50 % de produits bio, écologiques ou issus de circuits courts dans la restauration collective

Promesse non tenue d"Emmanuel Macron

Promesse non tenue


Le 30 octobre 2018, la loi Agriculture et alimentation (dite loi EGalim) dispose que : « Au plus tard le 1er janvier 2022, les repas servis en restauration collective dans tous les établissements chargés d’une mission de service public devront compter 50 % de produits de qualité et durables, dont au moins 20 % de produits biologiques. ». Toutefois la dénomination « de qualité et durables » est vaste, elle regroupe un ensemble de produits (Label rouge, AOP, mention “produit à la ferme”…) qui ne se superposent pas tous aux termes “bio, écologiques ou locaux” définis dans la promesse de campagne. La loi Egalim est complétée par des mesures issues de la loi Climat et Résilience, adoptée le 20 juillet dernier, qui en élargit les dispositions à la restauration collective privée à partir du 1er janvier 2024.

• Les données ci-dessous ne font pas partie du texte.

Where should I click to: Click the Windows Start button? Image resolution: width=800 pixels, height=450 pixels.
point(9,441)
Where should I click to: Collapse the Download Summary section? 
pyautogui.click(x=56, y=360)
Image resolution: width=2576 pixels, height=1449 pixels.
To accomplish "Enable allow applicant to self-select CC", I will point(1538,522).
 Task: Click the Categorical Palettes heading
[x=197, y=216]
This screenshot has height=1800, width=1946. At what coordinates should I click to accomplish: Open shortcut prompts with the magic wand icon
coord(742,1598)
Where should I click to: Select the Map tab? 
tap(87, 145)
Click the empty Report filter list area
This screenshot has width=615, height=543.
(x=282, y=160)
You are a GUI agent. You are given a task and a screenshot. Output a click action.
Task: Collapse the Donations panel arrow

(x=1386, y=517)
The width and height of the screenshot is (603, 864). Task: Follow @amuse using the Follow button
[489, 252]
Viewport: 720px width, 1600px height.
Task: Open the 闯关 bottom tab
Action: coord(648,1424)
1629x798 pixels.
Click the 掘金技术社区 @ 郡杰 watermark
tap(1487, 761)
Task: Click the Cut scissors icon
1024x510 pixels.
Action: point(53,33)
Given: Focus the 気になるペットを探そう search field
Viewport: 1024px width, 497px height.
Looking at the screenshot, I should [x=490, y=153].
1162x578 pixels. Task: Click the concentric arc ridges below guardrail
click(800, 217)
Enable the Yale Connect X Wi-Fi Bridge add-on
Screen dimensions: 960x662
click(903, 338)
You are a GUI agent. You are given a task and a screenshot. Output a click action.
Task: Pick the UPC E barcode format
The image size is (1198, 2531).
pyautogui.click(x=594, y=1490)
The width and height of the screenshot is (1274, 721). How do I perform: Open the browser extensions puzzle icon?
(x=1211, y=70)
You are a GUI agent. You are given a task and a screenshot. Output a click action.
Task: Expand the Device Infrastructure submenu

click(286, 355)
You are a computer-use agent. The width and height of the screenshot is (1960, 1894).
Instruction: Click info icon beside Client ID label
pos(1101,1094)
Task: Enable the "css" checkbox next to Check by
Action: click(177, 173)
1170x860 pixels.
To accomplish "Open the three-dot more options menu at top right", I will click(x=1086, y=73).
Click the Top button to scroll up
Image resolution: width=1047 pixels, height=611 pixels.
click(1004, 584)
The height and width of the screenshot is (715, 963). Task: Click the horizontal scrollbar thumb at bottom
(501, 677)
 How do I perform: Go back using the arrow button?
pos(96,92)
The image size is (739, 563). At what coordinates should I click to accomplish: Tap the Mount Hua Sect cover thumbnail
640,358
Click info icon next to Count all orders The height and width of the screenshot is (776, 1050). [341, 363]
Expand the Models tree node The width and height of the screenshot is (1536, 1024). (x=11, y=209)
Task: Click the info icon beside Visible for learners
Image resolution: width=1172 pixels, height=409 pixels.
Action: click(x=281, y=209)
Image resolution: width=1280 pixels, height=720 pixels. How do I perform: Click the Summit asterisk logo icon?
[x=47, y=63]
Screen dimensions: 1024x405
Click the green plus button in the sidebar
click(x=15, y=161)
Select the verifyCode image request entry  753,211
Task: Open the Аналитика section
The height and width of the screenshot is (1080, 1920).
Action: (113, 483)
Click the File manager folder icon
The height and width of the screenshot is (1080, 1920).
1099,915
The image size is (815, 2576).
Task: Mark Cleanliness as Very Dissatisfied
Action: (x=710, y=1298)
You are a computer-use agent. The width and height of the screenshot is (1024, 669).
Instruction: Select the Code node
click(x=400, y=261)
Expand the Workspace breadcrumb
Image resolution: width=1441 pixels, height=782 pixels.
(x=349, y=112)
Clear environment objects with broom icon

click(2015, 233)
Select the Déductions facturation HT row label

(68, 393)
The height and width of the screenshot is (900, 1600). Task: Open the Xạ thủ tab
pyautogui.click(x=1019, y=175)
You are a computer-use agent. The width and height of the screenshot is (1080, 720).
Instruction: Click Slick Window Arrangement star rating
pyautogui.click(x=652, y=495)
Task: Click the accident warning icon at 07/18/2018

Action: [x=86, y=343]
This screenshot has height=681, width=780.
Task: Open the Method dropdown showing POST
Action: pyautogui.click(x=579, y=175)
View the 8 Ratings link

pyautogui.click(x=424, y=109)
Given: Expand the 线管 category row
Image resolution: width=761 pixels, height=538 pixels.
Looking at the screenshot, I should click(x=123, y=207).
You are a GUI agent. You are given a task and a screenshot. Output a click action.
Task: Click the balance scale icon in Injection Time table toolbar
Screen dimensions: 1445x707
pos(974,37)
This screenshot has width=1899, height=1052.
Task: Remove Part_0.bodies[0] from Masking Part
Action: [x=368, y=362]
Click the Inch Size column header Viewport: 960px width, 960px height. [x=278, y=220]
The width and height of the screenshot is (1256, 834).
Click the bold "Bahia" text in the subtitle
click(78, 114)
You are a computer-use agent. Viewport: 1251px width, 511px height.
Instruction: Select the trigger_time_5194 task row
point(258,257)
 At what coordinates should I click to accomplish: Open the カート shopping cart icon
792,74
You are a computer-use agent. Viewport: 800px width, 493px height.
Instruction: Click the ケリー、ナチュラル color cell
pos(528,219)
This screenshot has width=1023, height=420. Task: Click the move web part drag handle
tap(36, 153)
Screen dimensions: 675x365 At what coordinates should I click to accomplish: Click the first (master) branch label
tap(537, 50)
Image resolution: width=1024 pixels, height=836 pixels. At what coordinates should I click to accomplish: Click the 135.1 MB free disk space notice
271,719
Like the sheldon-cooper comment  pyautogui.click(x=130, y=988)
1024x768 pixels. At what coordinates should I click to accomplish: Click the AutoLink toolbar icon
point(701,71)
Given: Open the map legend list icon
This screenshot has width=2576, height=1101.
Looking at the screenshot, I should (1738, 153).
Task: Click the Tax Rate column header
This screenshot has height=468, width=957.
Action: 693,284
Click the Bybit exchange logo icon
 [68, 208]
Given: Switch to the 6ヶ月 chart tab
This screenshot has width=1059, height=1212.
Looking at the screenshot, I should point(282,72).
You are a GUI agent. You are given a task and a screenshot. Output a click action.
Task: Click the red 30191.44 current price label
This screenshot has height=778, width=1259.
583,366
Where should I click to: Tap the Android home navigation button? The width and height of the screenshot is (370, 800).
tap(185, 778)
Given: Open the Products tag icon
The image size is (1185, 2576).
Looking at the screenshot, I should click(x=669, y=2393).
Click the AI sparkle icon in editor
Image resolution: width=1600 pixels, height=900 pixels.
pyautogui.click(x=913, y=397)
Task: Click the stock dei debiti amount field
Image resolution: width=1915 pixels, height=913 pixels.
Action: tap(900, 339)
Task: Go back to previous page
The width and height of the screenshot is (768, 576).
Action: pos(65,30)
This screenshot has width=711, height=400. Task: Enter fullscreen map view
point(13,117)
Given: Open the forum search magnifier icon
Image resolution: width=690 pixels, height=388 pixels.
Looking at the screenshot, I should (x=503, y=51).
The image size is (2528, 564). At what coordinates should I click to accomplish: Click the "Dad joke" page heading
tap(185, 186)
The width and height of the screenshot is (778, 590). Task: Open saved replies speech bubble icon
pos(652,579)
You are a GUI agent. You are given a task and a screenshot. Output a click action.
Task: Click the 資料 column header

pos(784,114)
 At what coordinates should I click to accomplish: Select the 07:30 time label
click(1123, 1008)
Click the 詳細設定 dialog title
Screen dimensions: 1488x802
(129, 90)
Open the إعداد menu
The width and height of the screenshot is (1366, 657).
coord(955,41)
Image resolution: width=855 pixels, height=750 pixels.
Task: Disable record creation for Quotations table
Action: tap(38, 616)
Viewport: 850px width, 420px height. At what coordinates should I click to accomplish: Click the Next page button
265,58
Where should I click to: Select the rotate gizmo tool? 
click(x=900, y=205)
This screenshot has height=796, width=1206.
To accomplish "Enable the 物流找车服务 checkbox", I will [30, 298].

A ce jour, l’objectif d’utilisation de 50 % de ces produits dans la restauration collective n’a pas été atteint. Contacté, le ministère de l’Agriculture et de l’alimentation évalue la présence des produits durables entre 11 et 15 % et celle des produits bio autour de 10 %. Selon lui, cet échec s’explique par la crise du Covid-19 qui a entraîné une « perte de chiffre d’affaires (…) et des difficultés persistantes liées au développement du télétravail et aux mesures sanitaires » dans le secteur de la restauration collective.